A few days ago, Niantic (of Ingress fame vague familiarity) unleashed Pokémon Go on the world.

If you’ve been living on a rock for the past week, Pokémon Go is the latest phase of the popular Japanese Pokémon (“Pocket Monsters”) franchise, which has been around since the late 1990s. The twist with this latest version, though, is that it uses real-world places as the playing field for the game. Players walk around their neighborhoods, searching for virtual Pokémon that the game superimposes on the real world.

Ran across this guy (turned out to be something called a Grimer) on campus. There are some weird ones out there!

Ran across this guy (turned out to be something called a Grimer) on campus. There are some weird ones out there!

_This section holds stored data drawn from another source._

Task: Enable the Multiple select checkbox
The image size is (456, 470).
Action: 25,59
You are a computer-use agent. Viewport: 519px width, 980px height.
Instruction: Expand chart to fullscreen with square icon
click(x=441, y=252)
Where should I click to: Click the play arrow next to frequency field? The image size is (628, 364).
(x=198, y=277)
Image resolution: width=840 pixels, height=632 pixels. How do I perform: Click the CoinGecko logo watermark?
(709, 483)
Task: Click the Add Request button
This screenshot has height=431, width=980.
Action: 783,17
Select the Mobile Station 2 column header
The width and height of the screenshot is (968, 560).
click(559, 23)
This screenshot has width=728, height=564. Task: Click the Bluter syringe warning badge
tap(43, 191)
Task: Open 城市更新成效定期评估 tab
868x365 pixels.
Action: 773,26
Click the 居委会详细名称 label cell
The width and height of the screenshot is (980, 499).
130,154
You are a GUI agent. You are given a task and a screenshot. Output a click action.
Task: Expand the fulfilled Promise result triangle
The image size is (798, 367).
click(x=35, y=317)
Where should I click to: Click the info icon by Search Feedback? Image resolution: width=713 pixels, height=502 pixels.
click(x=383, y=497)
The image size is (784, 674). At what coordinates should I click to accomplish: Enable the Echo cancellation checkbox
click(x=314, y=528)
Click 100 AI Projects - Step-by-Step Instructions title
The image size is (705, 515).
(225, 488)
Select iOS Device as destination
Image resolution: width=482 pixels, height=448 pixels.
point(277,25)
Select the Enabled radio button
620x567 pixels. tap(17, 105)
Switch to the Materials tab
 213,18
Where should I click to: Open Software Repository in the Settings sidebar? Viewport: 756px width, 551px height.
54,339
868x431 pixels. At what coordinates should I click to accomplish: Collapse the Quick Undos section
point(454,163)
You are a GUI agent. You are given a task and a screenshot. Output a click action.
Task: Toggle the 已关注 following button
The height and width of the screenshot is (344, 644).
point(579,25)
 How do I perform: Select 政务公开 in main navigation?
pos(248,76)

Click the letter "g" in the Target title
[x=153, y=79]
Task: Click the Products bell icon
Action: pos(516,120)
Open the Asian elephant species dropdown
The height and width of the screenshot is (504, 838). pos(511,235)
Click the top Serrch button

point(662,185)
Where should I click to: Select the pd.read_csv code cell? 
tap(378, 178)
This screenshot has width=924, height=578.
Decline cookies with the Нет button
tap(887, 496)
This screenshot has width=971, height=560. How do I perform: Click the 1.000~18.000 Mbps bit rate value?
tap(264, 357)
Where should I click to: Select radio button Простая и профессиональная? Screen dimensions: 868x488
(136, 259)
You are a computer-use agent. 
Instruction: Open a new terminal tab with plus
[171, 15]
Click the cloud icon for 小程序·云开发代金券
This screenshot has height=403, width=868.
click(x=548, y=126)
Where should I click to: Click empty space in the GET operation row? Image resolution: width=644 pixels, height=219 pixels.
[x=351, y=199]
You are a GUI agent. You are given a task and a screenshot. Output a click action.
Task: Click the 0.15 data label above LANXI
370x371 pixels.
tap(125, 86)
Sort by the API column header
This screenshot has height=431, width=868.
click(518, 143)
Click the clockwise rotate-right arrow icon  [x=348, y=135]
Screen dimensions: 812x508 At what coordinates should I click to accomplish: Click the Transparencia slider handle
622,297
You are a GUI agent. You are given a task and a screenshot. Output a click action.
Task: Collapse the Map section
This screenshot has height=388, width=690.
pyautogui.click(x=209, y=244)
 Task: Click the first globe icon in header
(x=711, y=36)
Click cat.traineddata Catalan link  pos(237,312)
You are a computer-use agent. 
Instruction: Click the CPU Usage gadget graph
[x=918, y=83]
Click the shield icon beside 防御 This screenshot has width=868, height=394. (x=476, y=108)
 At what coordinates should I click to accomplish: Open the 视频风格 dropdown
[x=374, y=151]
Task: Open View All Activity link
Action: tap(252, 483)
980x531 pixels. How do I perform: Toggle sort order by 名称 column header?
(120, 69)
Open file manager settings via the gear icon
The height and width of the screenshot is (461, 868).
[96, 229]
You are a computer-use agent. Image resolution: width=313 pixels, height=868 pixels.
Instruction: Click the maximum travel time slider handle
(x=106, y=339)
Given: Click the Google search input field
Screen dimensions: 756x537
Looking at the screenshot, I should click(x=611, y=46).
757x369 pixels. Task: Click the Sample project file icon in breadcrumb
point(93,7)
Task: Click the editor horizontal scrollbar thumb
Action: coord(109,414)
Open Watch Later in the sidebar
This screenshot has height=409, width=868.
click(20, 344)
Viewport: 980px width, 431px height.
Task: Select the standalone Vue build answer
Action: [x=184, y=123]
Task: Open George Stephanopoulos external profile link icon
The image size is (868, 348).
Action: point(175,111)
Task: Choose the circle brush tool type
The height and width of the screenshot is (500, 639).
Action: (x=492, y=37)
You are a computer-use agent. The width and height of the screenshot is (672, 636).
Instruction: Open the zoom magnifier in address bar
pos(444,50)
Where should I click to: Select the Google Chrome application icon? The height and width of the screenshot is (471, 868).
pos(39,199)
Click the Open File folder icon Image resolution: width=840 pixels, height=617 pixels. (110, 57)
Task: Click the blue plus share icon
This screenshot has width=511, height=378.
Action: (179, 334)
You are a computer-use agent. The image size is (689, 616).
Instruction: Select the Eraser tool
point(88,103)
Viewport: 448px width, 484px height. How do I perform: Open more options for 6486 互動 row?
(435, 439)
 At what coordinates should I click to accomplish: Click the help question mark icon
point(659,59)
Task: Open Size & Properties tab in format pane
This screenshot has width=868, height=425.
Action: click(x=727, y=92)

It’s perhaps the first truly popular Augmented Reality (AR) game — and judging from the overwhelmingly positive response, it’s leading the way to a whole new genre of gaming that has the potential to completely reshape what we think of gaming.

Like any nascent paradigm shift, though, Pokémon Go and similar AR games are not without their potential hazards. Here are my thoughts — on the good and bad — after an evening or so playing Pokémon Go.


It gets geeks like me out and about
This is probably the biggest point in the game’s favor. You progress in the game largely by walking around. Whereas more traditional games like Skyrim have sometimes been criticized as “walking simulators,” there’s nothing simulated about the walking Pokémon trainers are doing, tracking down that elusive, rare … seventeenth Ratatta in a row.

It teaches you local geography and history
Pokéstops — important nodes in the game where you can obtain items for free — correspond to points of interest on Google Maps. It’s unclear exactly how these points were chosen, but churches seem to be favorite slots, as do many of Philadelphia’s murals. I’ve learned perhaps half a dozen interesting things about Mantua, Powelton Village, and West Philadelphia in general just by playing.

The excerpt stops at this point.